In [None]:
import piplite
await piplite.install("pytest")
await piplite.install("hypothesis")

<br><br><br>

## Old trigonometry

In [None]:
from my_cool_package import oldtrig as old

<br><br><br><br><br>

This is a very useful package that renames `sin` and `cos` as "sine" and "cosine" and uses degrees, rather than radians.

In [None]:
old.sine(30)

In [None]:
old.cosine(60)

<br><br><br><br><br>

It also defines some other functions that aren't often used anymore.

In [None]:
old.versine(60)

In [None]:
old.coversine(30)

In [None]:
old.vercosine(60)

In [None]:
old.covercosine(30)

In [None]:
old.haversine(60)

In [None]:
old.hacoversine(30)

In [None]:
old.havercosine(60)

In [None]:
old.hacovercosine(30)

In [None]:
old.exsecant(60)

<br><br><br><br><br>

In [None]:
%%html
<div style="overflow: hidden;"><iframe src="/my-cool-package/files/angles/demo.html" width="840" height="440" scrolling="no"></div>

<br><br><br><br><br>

## How do we test it?

In general, a test runs a function and compares its result to an expected value.

How about this?

In [None]:
import math

In [None]:
assert old.sine(30) == math.sin(30 * math.pi / 180)

<br><br><br><br><br>

It works!

... But it's not any different from the implementation itself.

In [None]:
import inspect

In [None]:
print(inspect.getsource(old.sine))

Does it make any sense to have tests like the following?

In [None]:
assert old.sine(30) == old.sine(30)

<br><br><br><br><br>

It does, a little bit.

Although it can't tell you if `old.sine(30)` is returning the wrong value, it _is_ telling you that it runs without errors.

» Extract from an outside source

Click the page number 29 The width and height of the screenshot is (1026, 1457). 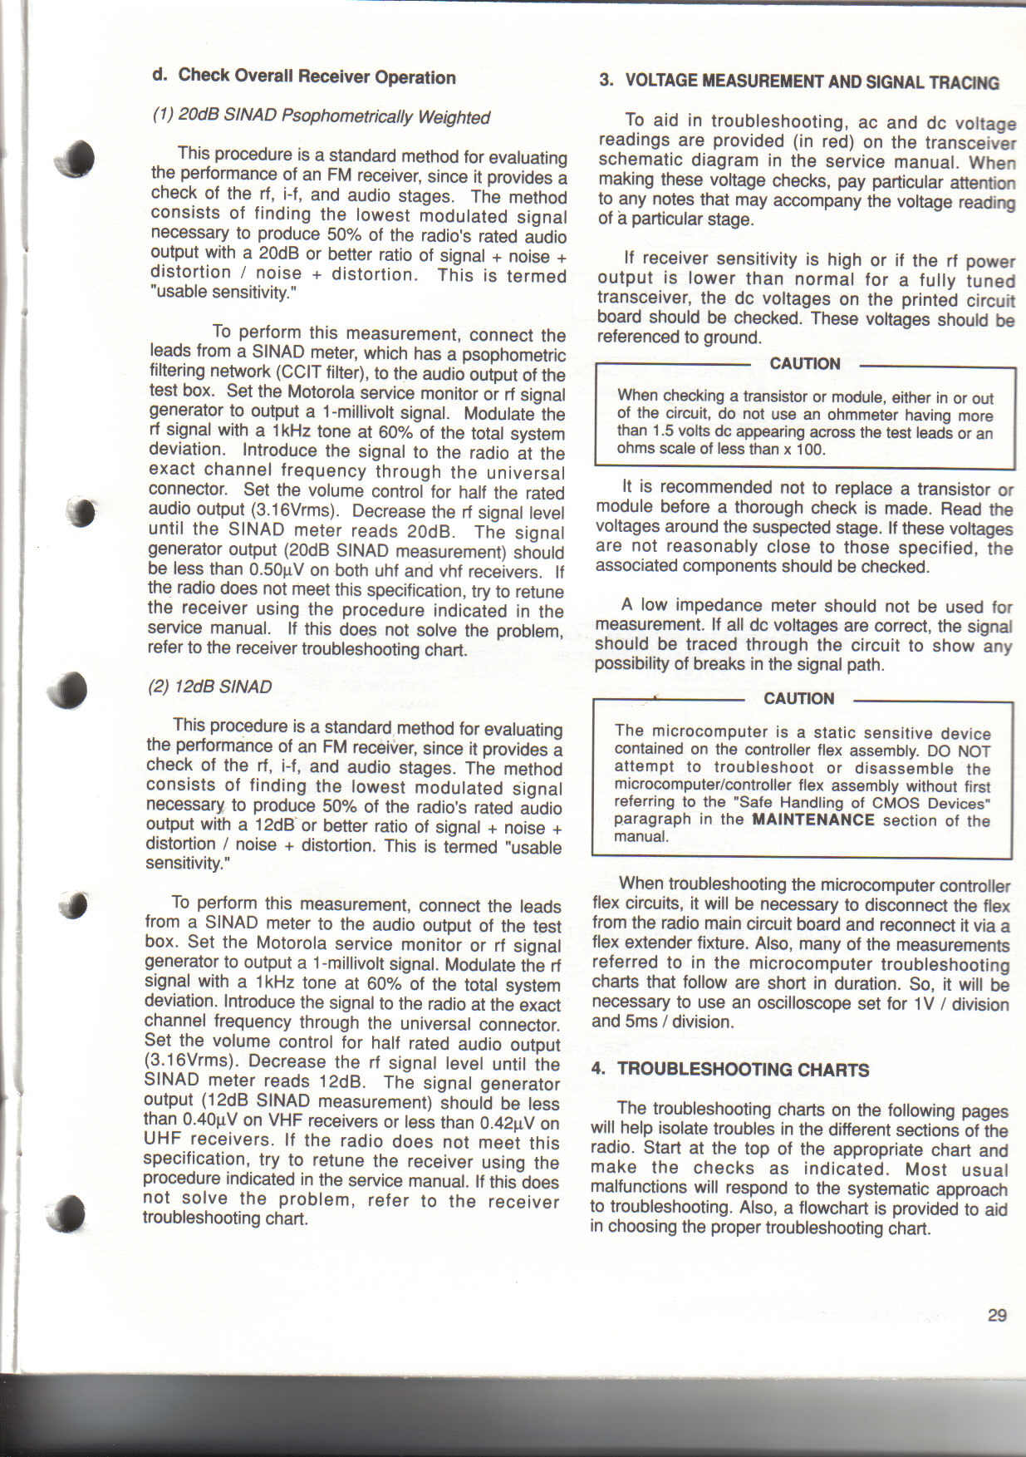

It's equivalent to this test:

In [None]:
ignore = old.sine(30)

which isn't nothing.

<br><br><br><br><br>

One way to make the test better: compare it to a fixed value.

In [None]:
assert old.sine(30) == 0.5

Or maybe

In [None]:
import pytest

In [None]:
assert old.sine(30) == pytest.approx(0.5)

<br><br><br><br><br>

This encodes our expectation, and it's independent of implementation (which would have different round-off errors).

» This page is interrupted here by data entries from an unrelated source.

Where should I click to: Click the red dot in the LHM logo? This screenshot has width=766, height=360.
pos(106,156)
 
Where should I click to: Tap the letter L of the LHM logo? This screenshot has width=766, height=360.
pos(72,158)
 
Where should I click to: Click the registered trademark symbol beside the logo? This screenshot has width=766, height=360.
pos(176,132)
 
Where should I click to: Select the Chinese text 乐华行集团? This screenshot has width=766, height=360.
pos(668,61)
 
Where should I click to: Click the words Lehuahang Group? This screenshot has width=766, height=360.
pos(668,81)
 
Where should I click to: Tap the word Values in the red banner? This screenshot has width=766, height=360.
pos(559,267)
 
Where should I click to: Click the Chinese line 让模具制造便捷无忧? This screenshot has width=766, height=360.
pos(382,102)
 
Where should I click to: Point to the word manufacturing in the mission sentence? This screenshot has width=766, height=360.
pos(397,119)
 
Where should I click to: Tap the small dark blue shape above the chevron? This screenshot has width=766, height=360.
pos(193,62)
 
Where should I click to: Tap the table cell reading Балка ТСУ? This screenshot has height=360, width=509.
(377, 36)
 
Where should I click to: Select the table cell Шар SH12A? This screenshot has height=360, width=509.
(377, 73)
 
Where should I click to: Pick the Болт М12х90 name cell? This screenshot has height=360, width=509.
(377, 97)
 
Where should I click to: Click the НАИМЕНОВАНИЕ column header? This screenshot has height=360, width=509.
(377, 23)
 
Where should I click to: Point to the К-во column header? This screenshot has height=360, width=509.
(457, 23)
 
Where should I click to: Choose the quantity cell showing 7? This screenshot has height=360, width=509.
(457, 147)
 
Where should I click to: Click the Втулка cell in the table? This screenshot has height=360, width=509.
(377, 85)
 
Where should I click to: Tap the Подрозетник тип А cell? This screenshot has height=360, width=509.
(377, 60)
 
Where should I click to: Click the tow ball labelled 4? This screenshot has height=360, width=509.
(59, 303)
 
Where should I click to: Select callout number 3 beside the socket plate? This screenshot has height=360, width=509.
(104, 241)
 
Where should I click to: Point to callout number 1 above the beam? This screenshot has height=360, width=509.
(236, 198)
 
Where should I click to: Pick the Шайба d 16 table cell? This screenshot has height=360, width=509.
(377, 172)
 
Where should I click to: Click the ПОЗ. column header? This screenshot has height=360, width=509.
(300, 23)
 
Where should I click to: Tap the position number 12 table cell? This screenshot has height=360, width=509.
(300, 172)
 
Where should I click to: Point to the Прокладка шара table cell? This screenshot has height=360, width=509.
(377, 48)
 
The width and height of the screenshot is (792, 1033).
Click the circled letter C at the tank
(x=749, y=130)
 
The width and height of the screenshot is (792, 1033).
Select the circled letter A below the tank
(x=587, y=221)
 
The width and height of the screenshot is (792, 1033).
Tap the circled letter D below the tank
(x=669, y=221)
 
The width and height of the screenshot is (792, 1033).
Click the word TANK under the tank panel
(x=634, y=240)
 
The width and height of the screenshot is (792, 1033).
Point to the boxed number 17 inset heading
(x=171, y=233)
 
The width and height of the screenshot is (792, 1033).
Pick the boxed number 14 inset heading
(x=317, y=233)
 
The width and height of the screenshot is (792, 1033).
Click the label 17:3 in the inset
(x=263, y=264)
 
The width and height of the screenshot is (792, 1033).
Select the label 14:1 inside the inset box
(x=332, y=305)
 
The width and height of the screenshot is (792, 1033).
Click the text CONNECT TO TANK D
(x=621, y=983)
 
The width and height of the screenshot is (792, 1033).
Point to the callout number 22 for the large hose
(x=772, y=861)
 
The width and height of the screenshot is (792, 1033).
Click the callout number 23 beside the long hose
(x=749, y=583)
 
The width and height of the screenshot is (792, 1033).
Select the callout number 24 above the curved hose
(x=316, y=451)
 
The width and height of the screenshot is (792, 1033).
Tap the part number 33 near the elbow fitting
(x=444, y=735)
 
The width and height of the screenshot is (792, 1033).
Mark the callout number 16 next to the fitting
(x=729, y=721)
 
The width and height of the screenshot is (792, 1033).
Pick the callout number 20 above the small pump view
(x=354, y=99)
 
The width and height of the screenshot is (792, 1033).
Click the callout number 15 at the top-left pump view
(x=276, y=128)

One value isn't enough. Let's do a few, in qualitatively different regions of the circle.

In [None]:
argument_expectation_pairs = [
    (-10, -0.17364817766693033),  # a negative value
    (0, 0),                       # 0°
    (10, 0.17364817766693033),    # a little above 0°
    (30, 0.5),                    # special angle 30°
    (45, 1 / math.sqrt(2)),       # special angle 45°
    (60, math.sqrt(3) / 2),       # special angle 60°
    (80, 0.984807753012208),      # a little below 90°
    (90, 1),                      # 90°
    (100, 0.984807753012208),     # a little above 90°
    (180, 0),                     # 180°
    (270, -1),                    # 270°
    (360, 0),                     # 360°
    (370, 0.17364817766693033),   # a little above 360°
]

for θ, expected in argument_expectation_pairs:
    assert old.sine(θ) == pytest.approx(expected)

<br><br><br><br><br>

Now what about the weird values like infinity and not-a-number?

In [None]:
assert math.isnan(old.sine(math.nan))

In [None]:
try:
    old.sine(math.inf)
except ValueError:
    pass                   # we expect this case to raise a ValueError
else:
    raise AssertionError   # it's a problem if it doesn't!

<br><br><br><br><br>

How did I get expected values for generic values, like `old.sine(10)`?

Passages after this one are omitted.